1. Identify the function

Determine the function you are analyzing as $x$ approaches 1. For example, let's say the function is $f(x) = \frac{x^2 - 1}{x - 1}$.

2. Substitute the value

Substitute $x = 1$ into the function to check if it results in an indeterminate form, like $\frac{0}{0}$.

For the function $f(x) = \frac{x^2 - 1}{x - 1}$: $$ f(1) = \frac{1^2 - 1}{1 - 1} = \frac{0}{0} $$ This indicates we need to simplify further.

3. Simplify the function

Factor the numerator if possible. In our case, $x^2 - 1$ factors to $(x - 1)(x + 1)$.

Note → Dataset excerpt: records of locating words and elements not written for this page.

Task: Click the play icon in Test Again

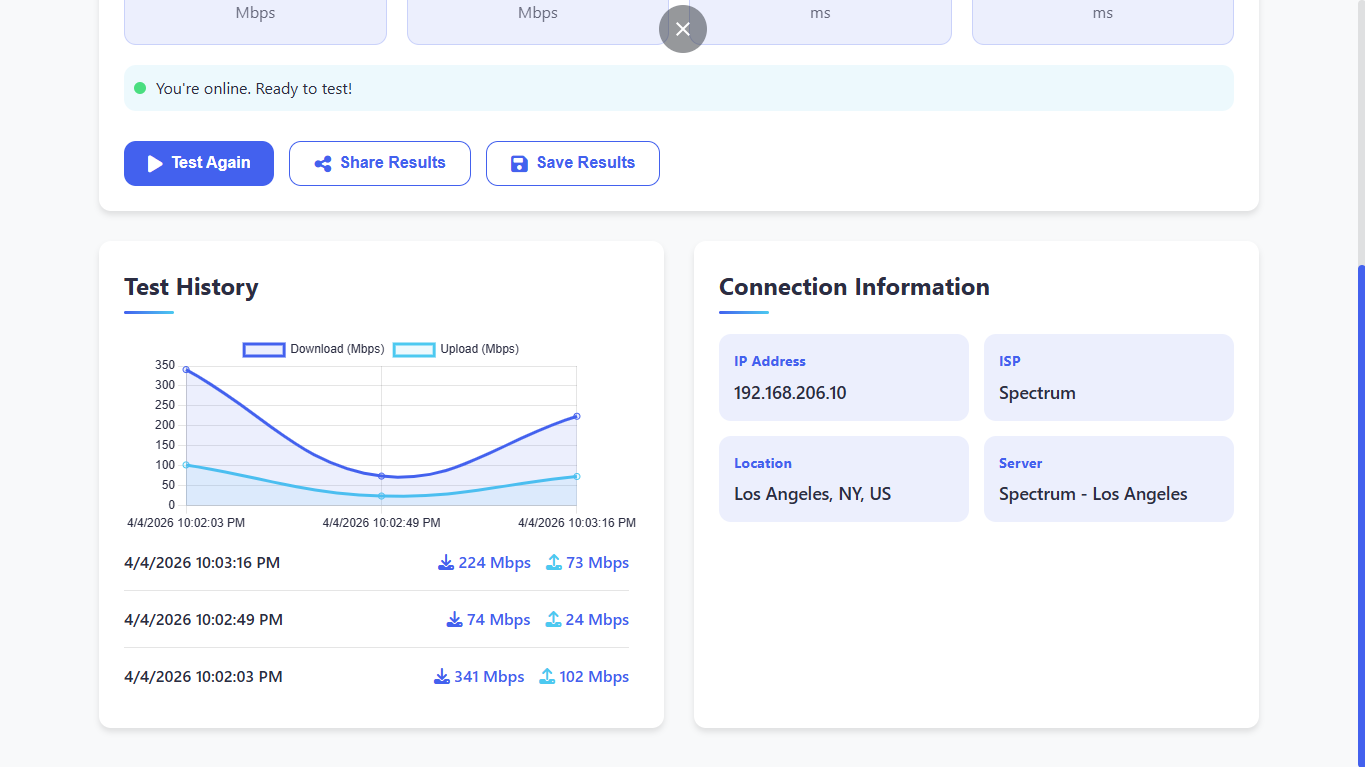Action: tap(155, 164)
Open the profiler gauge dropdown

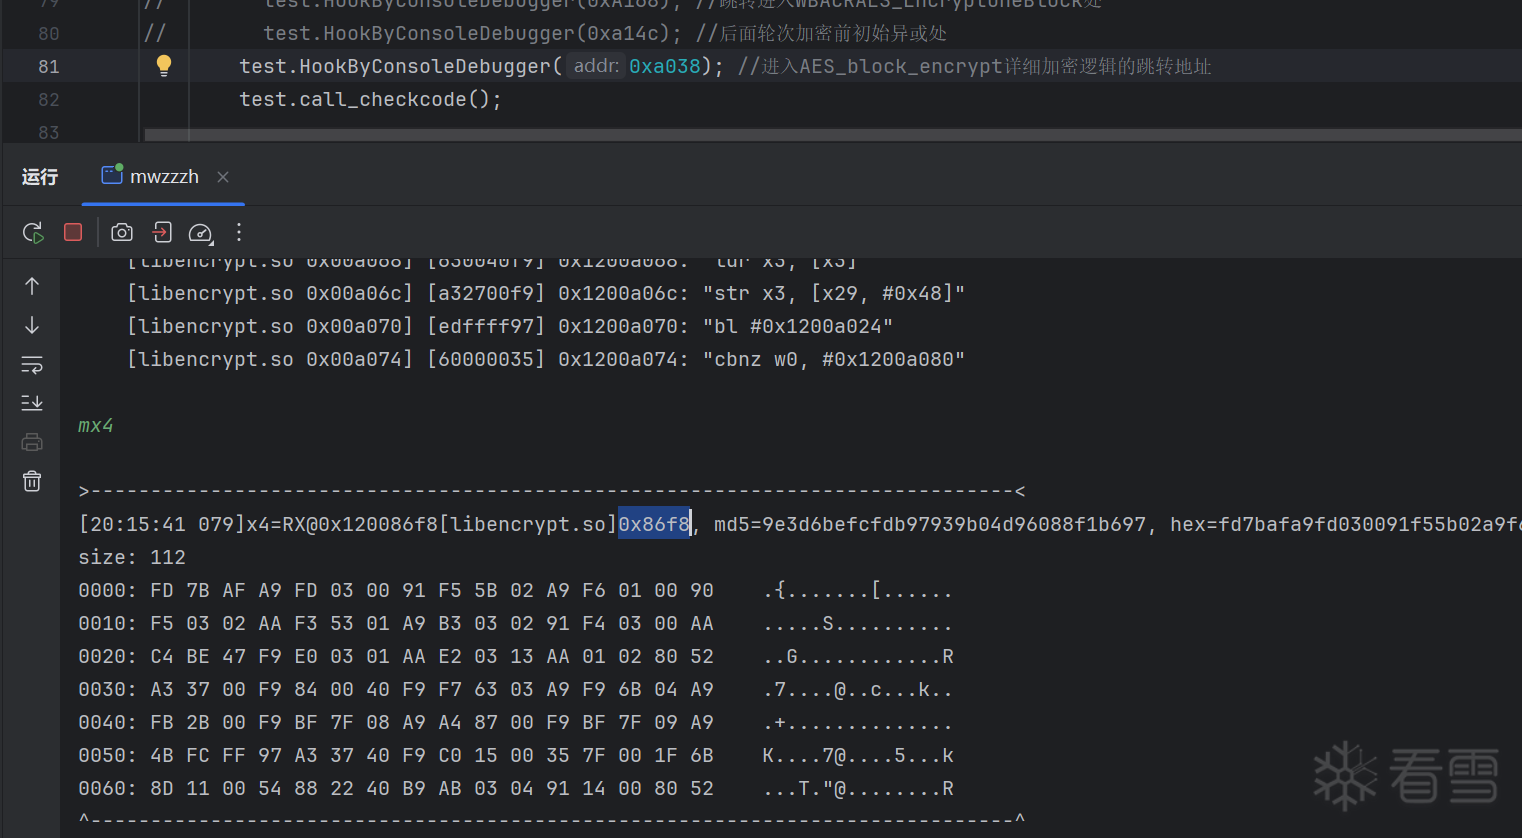click(x=201, y=233)
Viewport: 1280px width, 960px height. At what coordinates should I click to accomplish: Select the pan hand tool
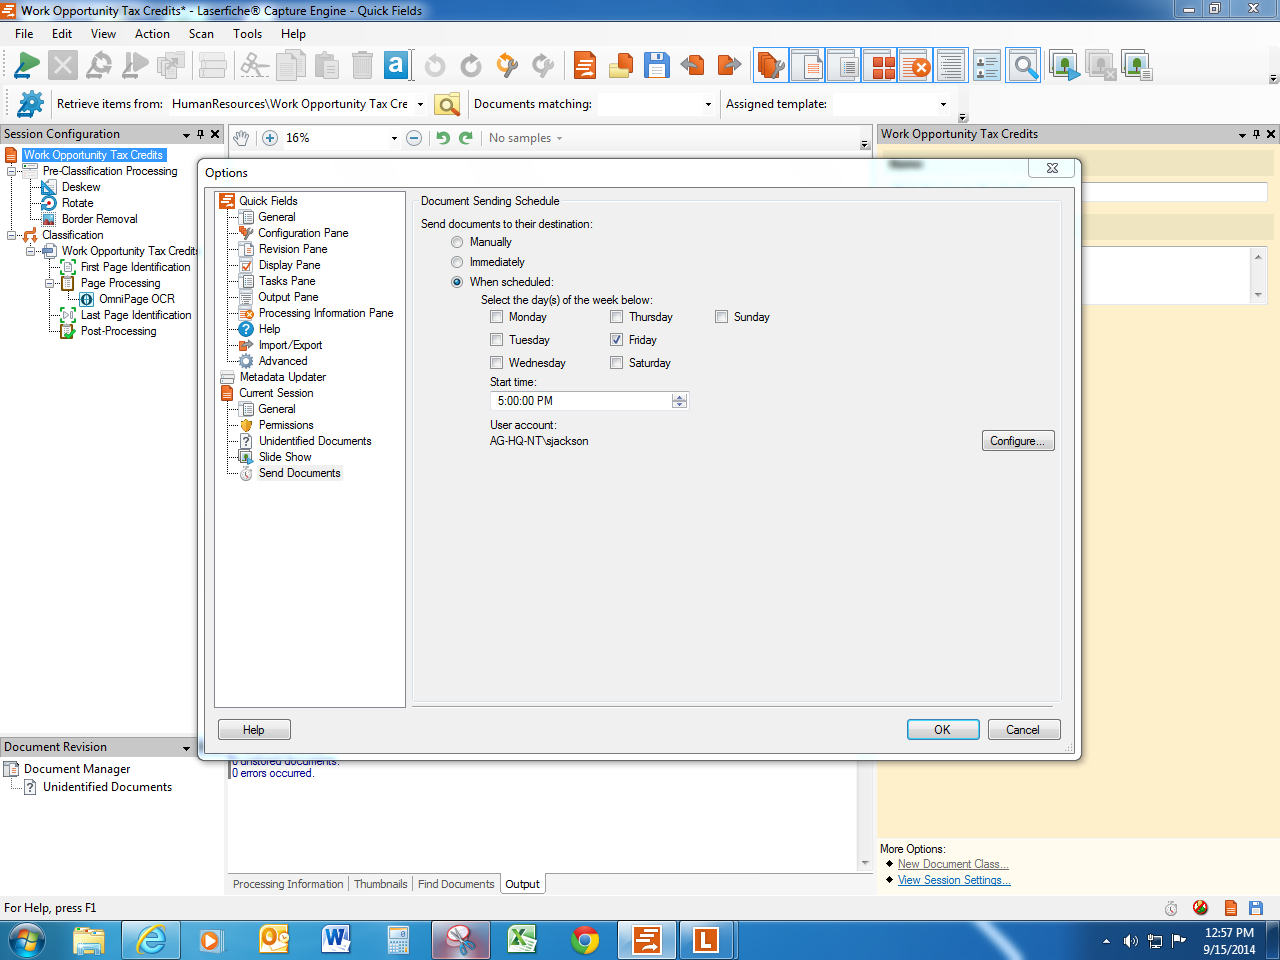pyautogui.click(x=241, y=138)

Thus: $$ f(x) = \frac{(x - 1)(x + 1)}{x - 1} $$ Now we can cancel the $(x - 1)$ terms (for $x \neq 1$): $$ f(x) = x + 1 $$

4. Evaluate the limit

Now substitute $x = 1$ in the simplified function: $$ \lim_{x \to 1} f(x) = 1 + 1 = 2 $$

5. Conclusion of the limit

Thus, the significance of the limit as $x$ approaches 1 is $2$.